In an almost uncountable number of ways, the Bible uses type-antitype relationships to describe the redemption and life of God's people. For example, Paul says of Adam that he was "a type of the one to come" (Rom. 5:14). He was a representative (federal) head over humanity, and his unrighteousness and curse fell upon all mankind (all who are "in Adam"). Likewise, Jesus is the antitype. By the obedience of the one man Jesus, many were made righteous, and blessing has come to all who are "in Christ" (Rom. 5:12-21).

Elsewhere we see that the tabernacle and the ministry of the Aaronic priests was merely a "pattern" or "copy" (tupos) of the "true things" (antitupos), the priestly service of Christ in the heavenly tent (Heb. 8:5; 9:24). The exodus and wandering of Israel in the desert served as "examples" (tupoi) (1 Cor. 10:6, 11). The flood at the time of Noah was symbolic of Christian baptism, which is now the anticipated antitupos (1 Pet. 3:21).

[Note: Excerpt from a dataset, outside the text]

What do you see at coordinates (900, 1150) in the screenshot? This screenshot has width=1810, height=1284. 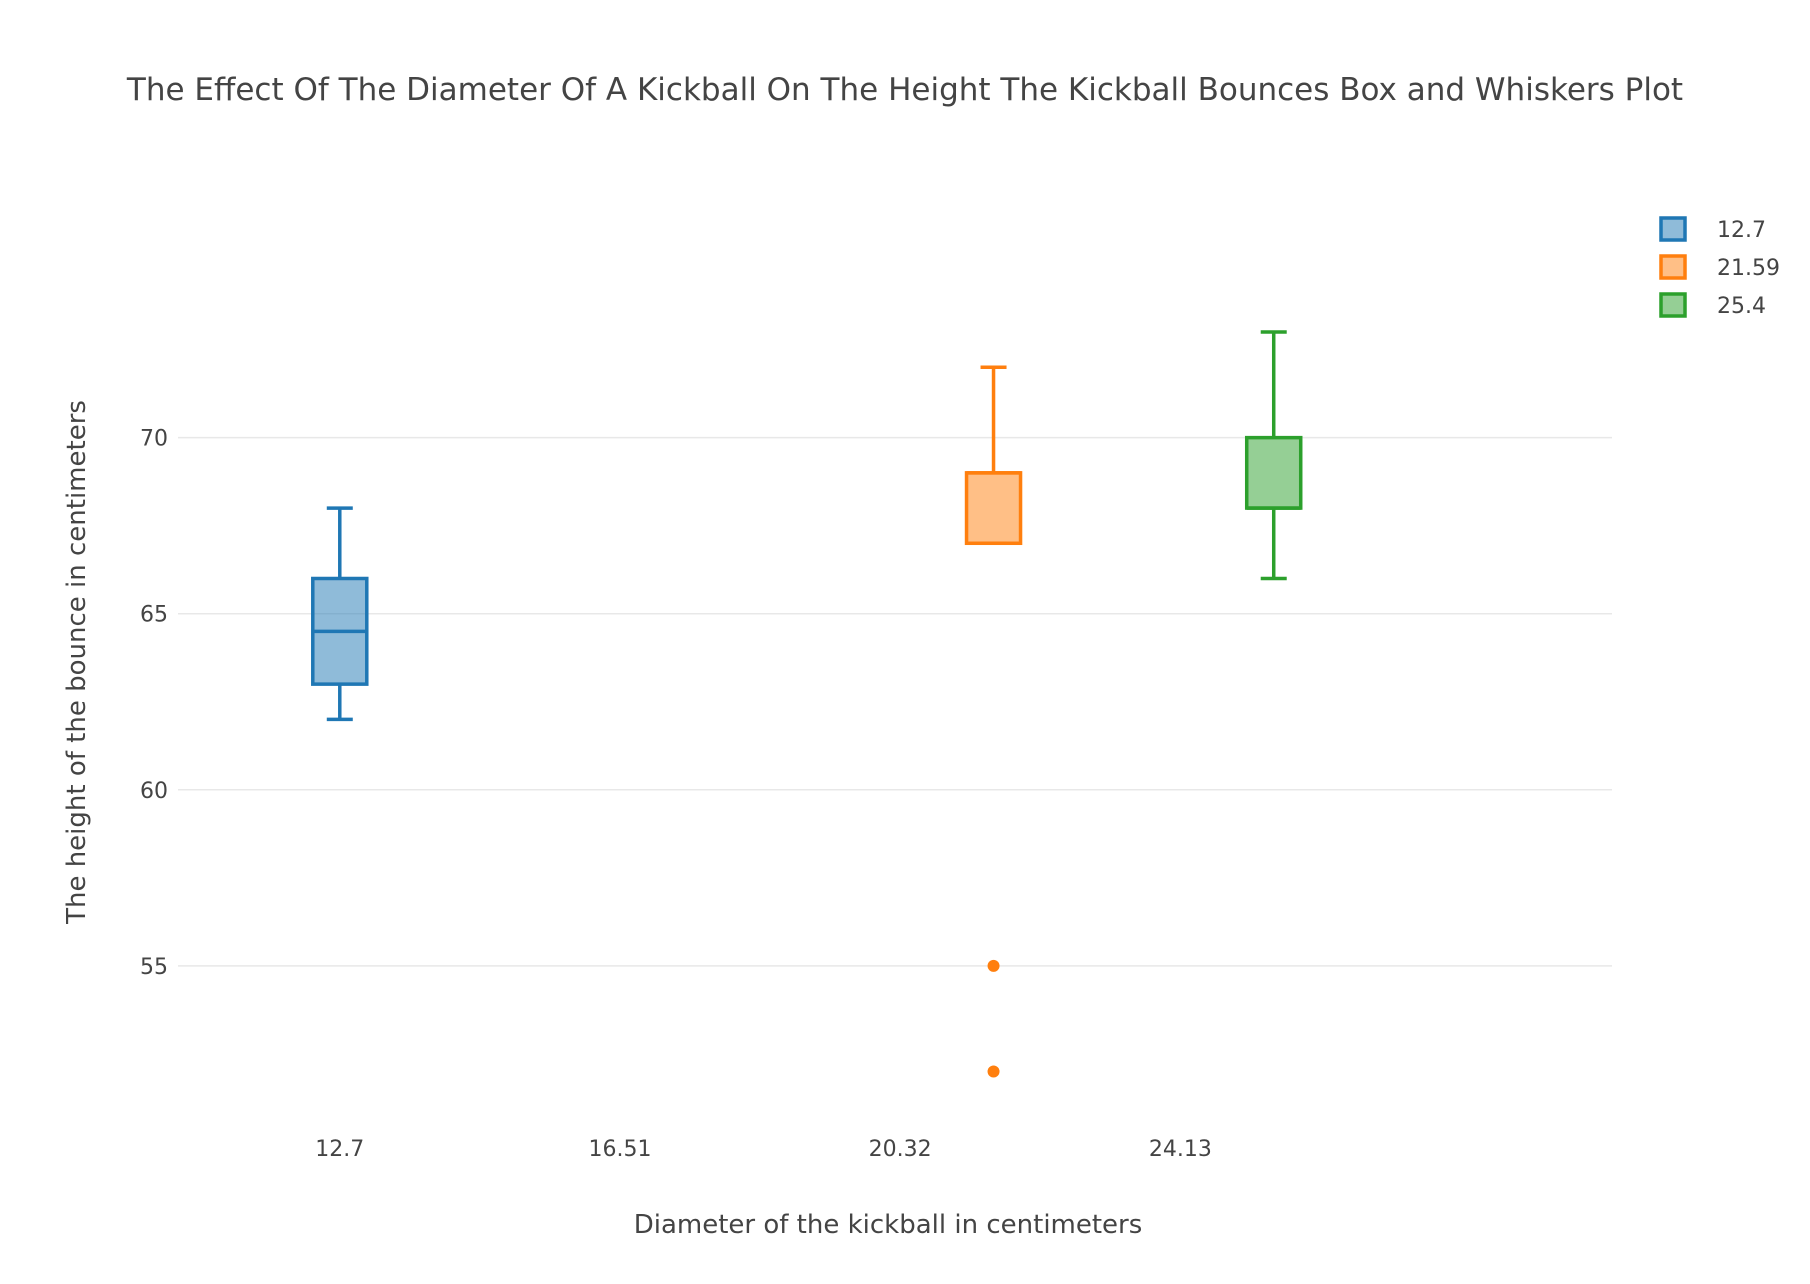 I see `x-tick-label: 20.32` at bounding box center [900, 1150].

All that is to say, you really ought to read this article, "The Exodus and the People of God" by James T. Dennison, Jr. It is simply fascinating to see the parallels between the Israel of the Old Testament and the Israel of the New Testament. The more I read about these parallels, the more I see what's going on in the mind of the New Testament's authors, and the weight of what is going on sinks in. Soak this stuff in. Immerse yourself in it.